Petra Vlah 6 years ago from Los Angeles

Everyone is worth just as much as they think they are and not one penny more.

It is a subliminal message that at one point becames evident, loud and clear. YOU are setting your price; the other party will either accept it or not; they will bargain (as they should) and that is fine, but you start by setting boundreis.

I know you red my hub "The way I managed...", you may want to think about the nerve I had to do what I did.


James McV Sailor profile image

James McV Sailor 6 years ago from Northern California Author

I agree with you Petra.
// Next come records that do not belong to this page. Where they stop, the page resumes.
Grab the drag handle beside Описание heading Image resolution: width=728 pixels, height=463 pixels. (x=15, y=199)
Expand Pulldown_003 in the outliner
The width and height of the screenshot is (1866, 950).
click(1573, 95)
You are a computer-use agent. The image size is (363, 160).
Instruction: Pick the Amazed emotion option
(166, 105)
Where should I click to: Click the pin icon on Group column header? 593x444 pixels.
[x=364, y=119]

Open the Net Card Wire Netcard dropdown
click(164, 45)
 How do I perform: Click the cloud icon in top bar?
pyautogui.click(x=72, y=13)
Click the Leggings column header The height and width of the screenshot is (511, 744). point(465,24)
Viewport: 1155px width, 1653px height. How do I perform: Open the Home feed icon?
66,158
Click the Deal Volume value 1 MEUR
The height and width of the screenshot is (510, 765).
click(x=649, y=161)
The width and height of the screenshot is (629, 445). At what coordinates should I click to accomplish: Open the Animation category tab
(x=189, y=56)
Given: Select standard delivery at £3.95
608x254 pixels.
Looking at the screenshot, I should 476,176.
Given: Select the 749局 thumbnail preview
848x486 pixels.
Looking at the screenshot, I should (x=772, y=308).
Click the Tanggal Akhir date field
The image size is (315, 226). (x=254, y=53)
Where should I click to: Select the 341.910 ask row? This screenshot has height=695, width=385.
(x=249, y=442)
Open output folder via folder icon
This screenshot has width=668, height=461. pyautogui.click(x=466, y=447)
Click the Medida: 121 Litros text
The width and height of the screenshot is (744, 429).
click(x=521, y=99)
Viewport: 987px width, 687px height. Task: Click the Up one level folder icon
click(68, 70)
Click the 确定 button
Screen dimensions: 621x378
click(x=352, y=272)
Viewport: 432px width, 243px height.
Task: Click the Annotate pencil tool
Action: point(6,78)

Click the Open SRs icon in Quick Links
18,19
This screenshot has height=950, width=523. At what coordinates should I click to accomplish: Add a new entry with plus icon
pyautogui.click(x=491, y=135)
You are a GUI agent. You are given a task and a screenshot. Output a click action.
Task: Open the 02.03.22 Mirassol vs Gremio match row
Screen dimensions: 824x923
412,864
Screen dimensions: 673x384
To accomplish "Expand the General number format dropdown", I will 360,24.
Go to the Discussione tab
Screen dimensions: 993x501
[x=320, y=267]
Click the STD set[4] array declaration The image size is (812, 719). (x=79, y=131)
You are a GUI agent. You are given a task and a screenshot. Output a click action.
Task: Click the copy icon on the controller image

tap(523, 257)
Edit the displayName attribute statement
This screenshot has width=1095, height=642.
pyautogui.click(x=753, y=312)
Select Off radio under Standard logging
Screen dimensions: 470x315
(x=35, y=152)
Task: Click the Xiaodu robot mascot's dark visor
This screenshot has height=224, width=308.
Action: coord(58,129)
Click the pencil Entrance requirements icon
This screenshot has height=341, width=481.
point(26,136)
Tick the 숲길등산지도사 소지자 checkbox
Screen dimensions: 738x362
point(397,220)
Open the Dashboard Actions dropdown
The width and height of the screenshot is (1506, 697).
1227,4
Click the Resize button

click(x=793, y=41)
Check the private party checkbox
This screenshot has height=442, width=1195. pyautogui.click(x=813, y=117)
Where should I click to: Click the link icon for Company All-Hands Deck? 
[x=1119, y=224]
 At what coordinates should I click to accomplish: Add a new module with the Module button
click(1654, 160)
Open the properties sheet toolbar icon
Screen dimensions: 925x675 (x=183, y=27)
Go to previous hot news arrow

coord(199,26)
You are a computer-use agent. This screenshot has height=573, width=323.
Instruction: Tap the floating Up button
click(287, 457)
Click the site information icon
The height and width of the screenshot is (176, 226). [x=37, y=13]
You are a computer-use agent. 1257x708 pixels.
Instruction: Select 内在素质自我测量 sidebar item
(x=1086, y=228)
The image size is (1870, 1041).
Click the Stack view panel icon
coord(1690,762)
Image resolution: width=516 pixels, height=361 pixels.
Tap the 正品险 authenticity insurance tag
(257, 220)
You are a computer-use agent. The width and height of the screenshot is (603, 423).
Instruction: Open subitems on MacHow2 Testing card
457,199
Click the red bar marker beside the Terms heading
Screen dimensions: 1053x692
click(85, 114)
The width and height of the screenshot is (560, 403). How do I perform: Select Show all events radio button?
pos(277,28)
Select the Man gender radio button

From the employee / artist standpoint its called "reach" - you must be able to reach out and confront your potential market / employer with your talent and value - but that's only one side of the equation.

The other side (and the issue) is that many employers have lost sight of the value of talent. They see employees (and writers & artists) as commodities, no more than components in a machine or formula, supposedly easily replaced by cost-saving technology.

Customer service (and creativity)is disappearing, leaving nothing more than pricing, and the fascade of marketing to differentiate their products. Witness the emergence of Walmart, Home Depot, on-line shopping, off-shore help-lines, self-check-in airlines, and self-check-out supermarkets.

The human factor is disappearing and along with it jobs are disappearing, and the problem here and now is that machines and technology that do not create jobs do not create customers, and with out customers there is no demand, and the economy just continues to dwindle away with efficiency - cost savings beget only more cost savings and soon we are all made poorer for it.